• Excerpt to read:
* START *

You’re a sinner, I’m a sinner…

It’s basic Christian theology, right?  That was my immediate thought, and the way I’ve always been taught, both by pastors, family, the Bible, and yes, the Holy Spirit.  Apparently, though, there are many of my fellow Christians out there that mouth these words yet never take them to heart, and quite frankly it’s driving me a bit insane.  I don’t know if this is because pastors, teachers, and preachers out there are not teaching this, or if it has become such a pat phrase that we just nod right on by it.  Honestly, how many of my fellow believers out there read the title “You’re a sinner, I’m a sinner,” and nod right along without really stopping to think what that means?

* END *

• Dataset content:
* START *

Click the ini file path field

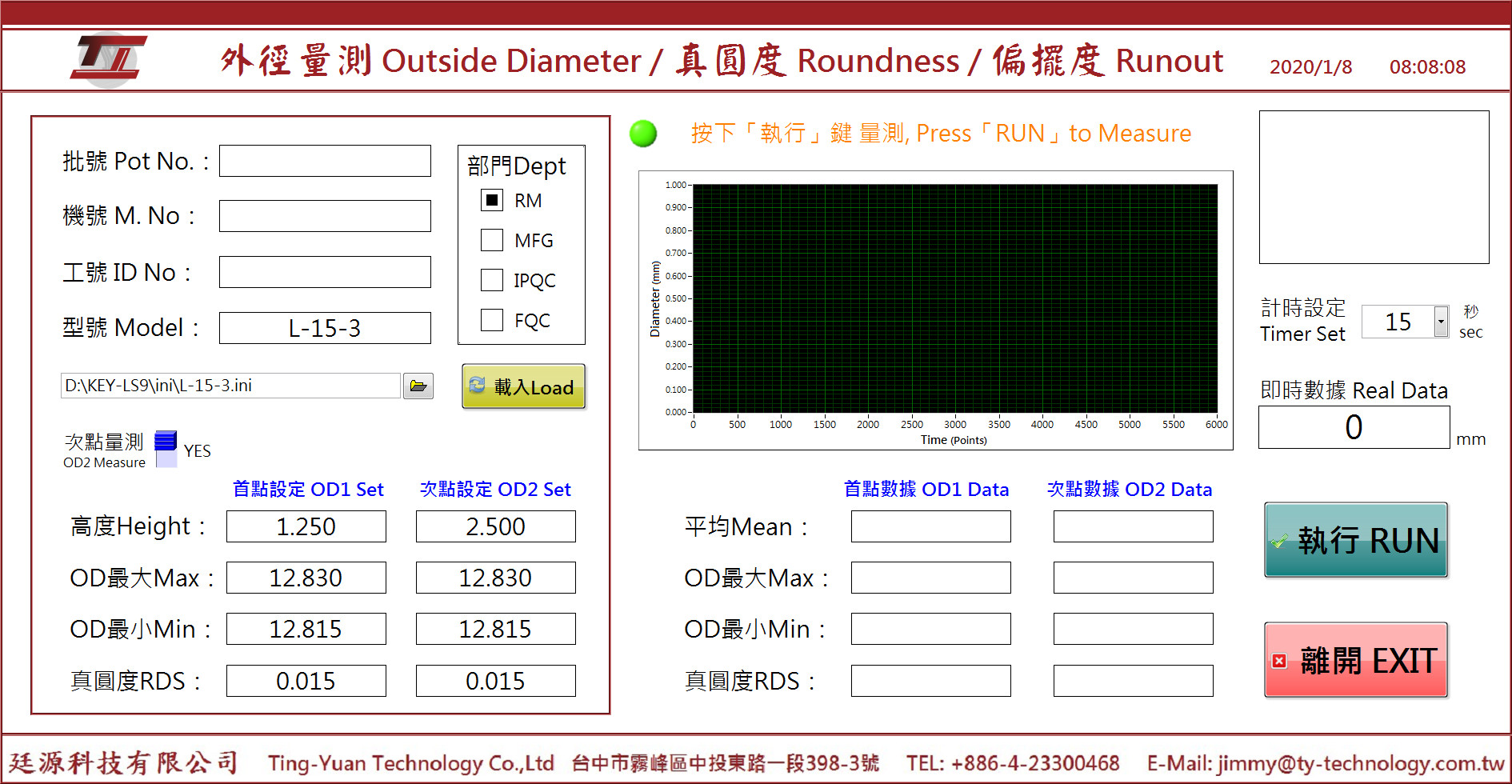(x=230, y=386)
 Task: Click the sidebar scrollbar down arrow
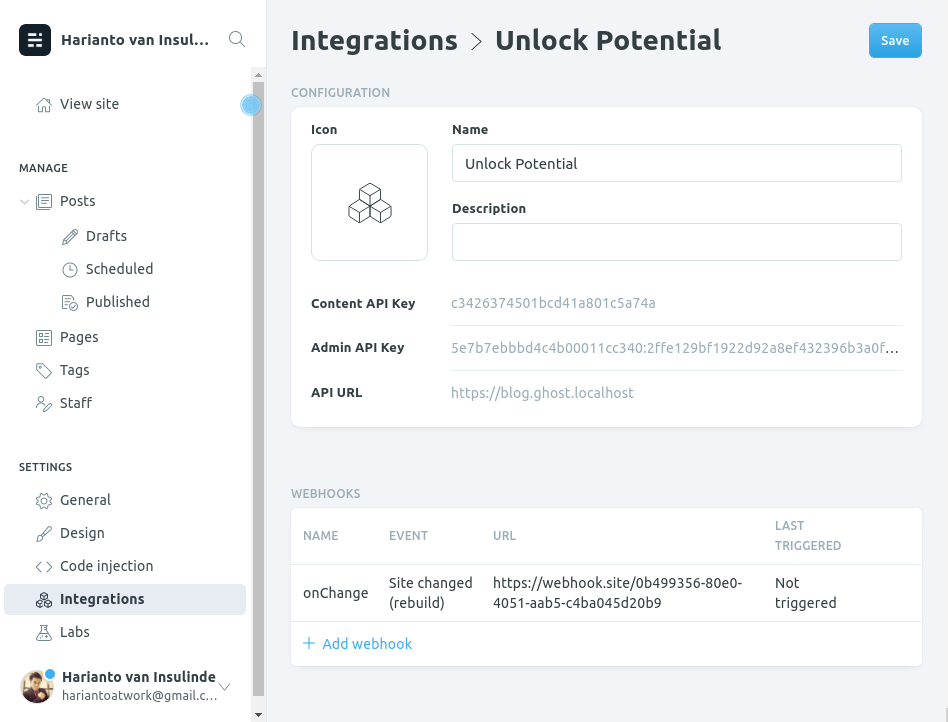258,715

* END *

• Written instruction 1: List the sources the writer of the passage on being a sinner says have always taught this idea.
• Written instruction 2: Transcribe the passage on being a sinner, starting with "You’re a sinner, I’m a sinner…" and going on through "what that means?".

• Expected answer 1: pastors, family, the Bible, the Holy Spirit

• Expected answer 2:
You’re a sinner, I’m a sinner…

It’s basic Christian theology, right?  That was my immediate thought, and the way I’ve always been taught, both by pastors, family, the Bible, and yes, the Holy Spirit.  Apparently, though, there are many of my fellow Christians out there that mouth these words yet never take them to heart, and quite frankly it’s driving me a bit insane.  I don’t know if this is because pastors, teachers, and preachers out there are not teaching this, or if it has become such a pat phrase that we just nod right on by it.  Honestly, how many of my fellow believers out there read the title “You’re a sinner, I’m a sinner,” and nod right along without really stopping to think what that means?